Your assignment – For each line below that contains the string "computer", copy that line.

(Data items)

☆ ☆ ☆ ☆

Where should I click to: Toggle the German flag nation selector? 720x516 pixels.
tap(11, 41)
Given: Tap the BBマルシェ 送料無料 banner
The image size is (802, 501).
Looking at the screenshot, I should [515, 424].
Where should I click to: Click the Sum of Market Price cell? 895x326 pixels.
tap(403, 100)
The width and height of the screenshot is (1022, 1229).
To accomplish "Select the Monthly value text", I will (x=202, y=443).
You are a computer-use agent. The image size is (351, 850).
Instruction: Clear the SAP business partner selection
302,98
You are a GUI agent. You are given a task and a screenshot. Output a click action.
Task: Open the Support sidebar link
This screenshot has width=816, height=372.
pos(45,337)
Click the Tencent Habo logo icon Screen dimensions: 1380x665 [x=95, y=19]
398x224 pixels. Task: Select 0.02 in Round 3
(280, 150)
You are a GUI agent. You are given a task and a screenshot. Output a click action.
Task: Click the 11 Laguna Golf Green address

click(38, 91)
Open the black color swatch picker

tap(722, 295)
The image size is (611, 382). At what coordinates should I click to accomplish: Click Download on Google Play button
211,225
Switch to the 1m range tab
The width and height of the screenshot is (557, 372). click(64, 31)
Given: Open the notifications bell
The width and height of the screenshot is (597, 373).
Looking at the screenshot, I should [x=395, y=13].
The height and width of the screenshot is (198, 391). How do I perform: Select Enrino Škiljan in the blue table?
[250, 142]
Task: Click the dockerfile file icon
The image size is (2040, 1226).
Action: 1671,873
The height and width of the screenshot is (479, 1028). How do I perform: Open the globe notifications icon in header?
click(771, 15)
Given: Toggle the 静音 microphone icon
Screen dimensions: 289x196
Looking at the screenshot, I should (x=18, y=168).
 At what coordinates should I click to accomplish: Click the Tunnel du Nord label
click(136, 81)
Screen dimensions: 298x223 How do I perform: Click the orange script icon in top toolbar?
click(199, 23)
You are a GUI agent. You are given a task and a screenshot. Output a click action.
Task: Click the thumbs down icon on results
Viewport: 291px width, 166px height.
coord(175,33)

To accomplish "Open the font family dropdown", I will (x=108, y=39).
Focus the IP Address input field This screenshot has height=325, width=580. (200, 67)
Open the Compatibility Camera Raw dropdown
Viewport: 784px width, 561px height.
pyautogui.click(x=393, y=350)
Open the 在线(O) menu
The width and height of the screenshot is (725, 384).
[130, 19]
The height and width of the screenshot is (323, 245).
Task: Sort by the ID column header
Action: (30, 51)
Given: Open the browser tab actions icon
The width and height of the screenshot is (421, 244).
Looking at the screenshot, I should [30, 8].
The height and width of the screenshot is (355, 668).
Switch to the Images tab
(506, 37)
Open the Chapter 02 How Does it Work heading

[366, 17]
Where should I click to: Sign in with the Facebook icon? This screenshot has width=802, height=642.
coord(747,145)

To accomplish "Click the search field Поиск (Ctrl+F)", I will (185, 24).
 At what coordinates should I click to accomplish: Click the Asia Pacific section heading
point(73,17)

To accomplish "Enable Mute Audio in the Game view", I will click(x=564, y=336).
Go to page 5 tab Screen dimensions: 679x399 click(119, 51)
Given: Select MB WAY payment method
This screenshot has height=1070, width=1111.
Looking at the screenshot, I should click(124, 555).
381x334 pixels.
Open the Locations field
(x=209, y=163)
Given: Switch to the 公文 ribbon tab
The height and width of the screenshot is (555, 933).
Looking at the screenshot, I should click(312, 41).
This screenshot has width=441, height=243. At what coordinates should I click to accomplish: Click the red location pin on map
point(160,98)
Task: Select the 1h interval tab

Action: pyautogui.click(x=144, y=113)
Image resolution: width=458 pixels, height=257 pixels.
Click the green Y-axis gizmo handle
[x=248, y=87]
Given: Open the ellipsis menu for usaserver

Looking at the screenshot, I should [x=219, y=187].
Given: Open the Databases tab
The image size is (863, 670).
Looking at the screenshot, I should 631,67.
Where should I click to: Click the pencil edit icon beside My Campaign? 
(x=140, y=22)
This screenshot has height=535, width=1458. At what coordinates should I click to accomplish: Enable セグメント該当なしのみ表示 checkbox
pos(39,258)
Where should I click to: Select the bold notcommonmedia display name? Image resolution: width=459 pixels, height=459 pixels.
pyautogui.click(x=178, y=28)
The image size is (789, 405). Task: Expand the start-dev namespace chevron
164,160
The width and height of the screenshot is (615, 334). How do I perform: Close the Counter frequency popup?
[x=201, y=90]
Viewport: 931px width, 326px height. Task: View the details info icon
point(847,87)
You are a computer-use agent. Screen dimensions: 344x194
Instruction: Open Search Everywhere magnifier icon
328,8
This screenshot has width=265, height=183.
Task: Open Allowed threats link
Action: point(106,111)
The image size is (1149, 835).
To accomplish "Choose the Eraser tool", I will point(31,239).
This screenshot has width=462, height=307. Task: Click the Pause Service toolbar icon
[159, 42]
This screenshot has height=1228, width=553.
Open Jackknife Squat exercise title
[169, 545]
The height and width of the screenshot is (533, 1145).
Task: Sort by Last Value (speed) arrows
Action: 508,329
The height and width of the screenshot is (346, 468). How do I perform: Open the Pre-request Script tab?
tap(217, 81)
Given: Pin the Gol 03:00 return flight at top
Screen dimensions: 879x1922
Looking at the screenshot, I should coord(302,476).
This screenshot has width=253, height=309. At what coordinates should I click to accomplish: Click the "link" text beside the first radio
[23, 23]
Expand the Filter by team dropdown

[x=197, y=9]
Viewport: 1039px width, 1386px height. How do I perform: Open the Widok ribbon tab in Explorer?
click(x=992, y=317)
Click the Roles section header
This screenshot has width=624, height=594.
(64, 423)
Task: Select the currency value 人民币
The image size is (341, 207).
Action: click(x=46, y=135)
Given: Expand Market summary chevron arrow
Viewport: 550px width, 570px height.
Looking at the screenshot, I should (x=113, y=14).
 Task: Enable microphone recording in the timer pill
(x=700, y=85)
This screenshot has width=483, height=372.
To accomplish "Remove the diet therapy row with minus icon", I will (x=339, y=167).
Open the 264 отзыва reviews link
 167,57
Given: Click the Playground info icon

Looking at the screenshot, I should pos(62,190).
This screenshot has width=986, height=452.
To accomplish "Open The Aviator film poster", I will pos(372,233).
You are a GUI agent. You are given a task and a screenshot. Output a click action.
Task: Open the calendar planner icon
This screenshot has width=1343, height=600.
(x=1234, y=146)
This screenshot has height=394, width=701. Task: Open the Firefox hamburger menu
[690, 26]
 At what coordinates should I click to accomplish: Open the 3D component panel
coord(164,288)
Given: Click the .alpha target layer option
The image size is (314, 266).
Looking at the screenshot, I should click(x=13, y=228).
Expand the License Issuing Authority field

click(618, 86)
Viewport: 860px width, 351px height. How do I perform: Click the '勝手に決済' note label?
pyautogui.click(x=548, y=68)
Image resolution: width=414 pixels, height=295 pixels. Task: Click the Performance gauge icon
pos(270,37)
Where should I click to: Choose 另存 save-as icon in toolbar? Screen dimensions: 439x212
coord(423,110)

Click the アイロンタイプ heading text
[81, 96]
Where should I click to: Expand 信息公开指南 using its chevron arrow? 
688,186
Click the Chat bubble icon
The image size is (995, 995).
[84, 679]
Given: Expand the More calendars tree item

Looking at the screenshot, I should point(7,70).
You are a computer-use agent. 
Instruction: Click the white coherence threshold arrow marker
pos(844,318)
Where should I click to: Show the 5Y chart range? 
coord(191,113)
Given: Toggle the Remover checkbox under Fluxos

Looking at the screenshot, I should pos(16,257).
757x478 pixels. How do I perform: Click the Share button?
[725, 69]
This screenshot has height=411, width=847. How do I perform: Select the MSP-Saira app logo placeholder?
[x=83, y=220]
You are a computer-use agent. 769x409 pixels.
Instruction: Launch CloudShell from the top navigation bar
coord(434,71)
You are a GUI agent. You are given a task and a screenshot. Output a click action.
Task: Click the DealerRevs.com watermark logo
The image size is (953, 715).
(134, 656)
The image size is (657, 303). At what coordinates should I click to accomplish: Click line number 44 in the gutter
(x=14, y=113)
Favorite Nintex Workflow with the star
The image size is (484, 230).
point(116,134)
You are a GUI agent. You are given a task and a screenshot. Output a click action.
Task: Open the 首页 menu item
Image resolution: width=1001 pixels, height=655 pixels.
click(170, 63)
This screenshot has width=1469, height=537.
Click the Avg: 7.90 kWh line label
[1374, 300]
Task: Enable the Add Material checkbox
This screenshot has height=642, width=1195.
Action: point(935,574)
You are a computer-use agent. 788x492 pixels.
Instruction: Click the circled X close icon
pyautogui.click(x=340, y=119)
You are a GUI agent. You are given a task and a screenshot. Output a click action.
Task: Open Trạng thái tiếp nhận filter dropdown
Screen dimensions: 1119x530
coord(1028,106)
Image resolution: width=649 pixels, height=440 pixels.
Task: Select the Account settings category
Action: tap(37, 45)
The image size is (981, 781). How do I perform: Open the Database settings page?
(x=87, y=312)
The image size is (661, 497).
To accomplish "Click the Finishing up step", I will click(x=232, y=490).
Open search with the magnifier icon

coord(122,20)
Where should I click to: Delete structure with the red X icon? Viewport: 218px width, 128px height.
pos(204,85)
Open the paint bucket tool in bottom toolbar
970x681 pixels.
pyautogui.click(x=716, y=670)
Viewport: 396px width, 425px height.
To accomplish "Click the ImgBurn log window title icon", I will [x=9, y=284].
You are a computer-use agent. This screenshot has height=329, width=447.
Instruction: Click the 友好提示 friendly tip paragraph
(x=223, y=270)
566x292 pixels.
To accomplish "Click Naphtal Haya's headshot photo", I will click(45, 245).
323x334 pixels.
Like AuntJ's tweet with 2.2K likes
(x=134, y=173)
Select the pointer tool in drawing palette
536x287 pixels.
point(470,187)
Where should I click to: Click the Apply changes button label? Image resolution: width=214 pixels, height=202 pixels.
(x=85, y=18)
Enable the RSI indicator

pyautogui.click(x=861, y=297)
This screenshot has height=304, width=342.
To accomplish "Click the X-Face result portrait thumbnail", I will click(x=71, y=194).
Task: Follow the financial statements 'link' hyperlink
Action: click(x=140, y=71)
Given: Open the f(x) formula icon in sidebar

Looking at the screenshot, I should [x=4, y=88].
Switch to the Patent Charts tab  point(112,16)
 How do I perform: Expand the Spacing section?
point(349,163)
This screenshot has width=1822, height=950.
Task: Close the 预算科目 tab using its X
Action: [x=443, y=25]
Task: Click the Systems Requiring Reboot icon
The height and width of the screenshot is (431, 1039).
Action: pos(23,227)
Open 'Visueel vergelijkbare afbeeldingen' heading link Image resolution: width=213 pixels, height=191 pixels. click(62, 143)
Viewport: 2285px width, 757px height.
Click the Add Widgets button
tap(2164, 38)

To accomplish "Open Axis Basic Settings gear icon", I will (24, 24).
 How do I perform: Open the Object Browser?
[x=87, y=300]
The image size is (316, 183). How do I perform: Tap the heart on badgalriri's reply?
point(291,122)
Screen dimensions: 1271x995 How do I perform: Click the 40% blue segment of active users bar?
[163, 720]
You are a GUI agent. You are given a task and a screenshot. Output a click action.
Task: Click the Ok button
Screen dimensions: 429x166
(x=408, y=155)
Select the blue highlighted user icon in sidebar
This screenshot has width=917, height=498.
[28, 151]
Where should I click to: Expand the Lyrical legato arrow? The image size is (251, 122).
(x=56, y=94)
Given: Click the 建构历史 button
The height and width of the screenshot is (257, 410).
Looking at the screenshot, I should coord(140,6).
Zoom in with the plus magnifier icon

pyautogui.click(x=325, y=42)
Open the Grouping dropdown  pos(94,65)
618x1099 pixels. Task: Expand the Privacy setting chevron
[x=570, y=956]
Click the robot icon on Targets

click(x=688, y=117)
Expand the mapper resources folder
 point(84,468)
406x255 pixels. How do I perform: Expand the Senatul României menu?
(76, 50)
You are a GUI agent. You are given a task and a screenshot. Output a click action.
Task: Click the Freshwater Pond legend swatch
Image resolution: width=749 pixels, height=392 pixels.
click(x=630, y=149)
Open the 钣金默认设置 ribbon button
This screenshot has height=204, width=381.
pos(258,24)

☆ ☆ ☆ ☆

Output –
You are a computer-use agent. The image size is (351, 850).
You are a computer-use agent. Screen dimensions: 344x194
You are a computer-use agent. 
You are a computer-use agent. 769x409 pixels.
You are a computer-use agent. 788x492 pixels.
You are a computer-use agent. This screenshot has height=329, width=447.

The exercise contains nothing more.